I'm trying to make very simple (LUT-like) operations on a 16-bit gray-scale OpenCV Mat, which is efficient and doesn't slow down the debugger.
While there is a very detailed page in the documentation addressing exactly this issue, it fails to point out that most of those methods are only available on 8-bit images (including the perfect, optimized LUT function).
I tried the following methods:
uchar* p = mat_depth.data;
for (unsigned int i = 0; i < depth_width * depth_height * sizeof(unsigned short); ++i)
{
*p = ...;
*p++;
}
Really fast, unfortunately only supporting uchart (just like LUT).
int i = 0;
for (int row = 0; row < depth_height; row++)
{
for (int col = 0; col < depth_width; col++)
{
i = mat_depth.at<short>(row, col);
i = ..
mat_depth.at<short>(row, col) = i;
}
}
Adapted from this answer: https://stackoverflow.com/a/27225293/518169. Didn't work for me, and it was very slow.
cv::MatIterator_<ushort> it, end;
for (it = mat_depth.begin<ushort>(), end = mat_depth.end<ushort>(); it != end; ++it)
{
*it = ...;
}
Works well, however it uses a lot of CPU and makes the debugger super slow.
This answer https://stackoverflow.com/a/27099697/518169 points out to the source code of the built-in LUT function, however it only mentions advanced optimization techniques, like IPP and OpenCL.
What I'm looking for is a very simple loop like the first code, but for ushorts.
What method do you recommend for solving this problem?

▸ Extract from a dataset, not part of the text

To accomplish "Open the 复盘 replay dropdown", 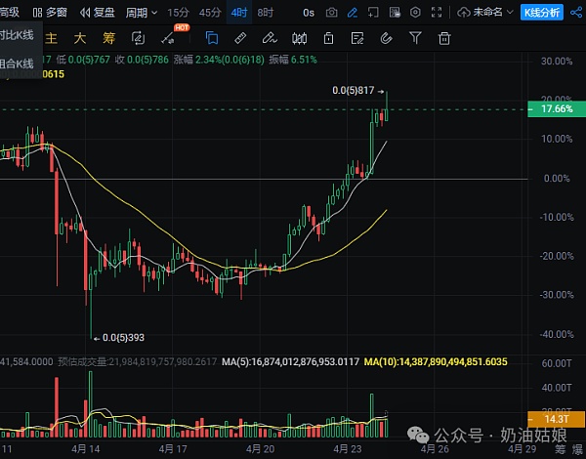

I'm not looking for extreme optimization, just something on par with the performance of the single-for-loop on .data.
I implemented Michael's and Kornel's suggestion and benchmarked them both in release and debug modes.
code:
cv::Mat LUT_16(cv::Mat &mat, ushort table[])
{
int limit = mat.rows * mat.cols;
ushort* p = mat.ptr<ushort>(0);
for (int i = 0; i < limit; ++i)
{
p[i] = table[p[i]];
}
return mat;
}
cv::Mat LUT_16_reinterpret_cast(cv::Mat &mat, ushort table[])
{
int limit = mat.rows * mat.cols;
ushort* ptr = reinterpret_cast<ushort*>(mat.data);
for (int i = 0; i < limit; i++, ptr++)
{
*ptr = table[*ptr];
}
return mat;
}
cv::Mat LUT_16_if(cv::Mat &mat)
{
int limit = mat.rows * mat.cols;
ushort* ptr = reinterpret_cast<ushort*>(mat.data);
for (int i = 0; i < limit; i++, ptr++)
{
if (*ptr == 0){
*ptr = 65535;
}
else{
*ptr *= 100;
}
}
return mat;
}
ushort* tablegen_zero()
{
static ushort table[65536];
for (int i = 0; i < 65536; ++i)
{
if (i == 0)
{
table[i] = 65535;
}
else
{
table[i] = i;
}
}
return table;
}
The results are the following (release/debug):
LUT_16: 0.202 ms / 0.773 ms
LUT_16_reinterpret_cast: 0.184 ms / 0.801 ms
LUT_16_if: 0.249 ms / 0.860 ms
So the conclusion is that reinterpret_cast is the faster by 9% in release mode, while the ptr one is faster by 4% in debug mode.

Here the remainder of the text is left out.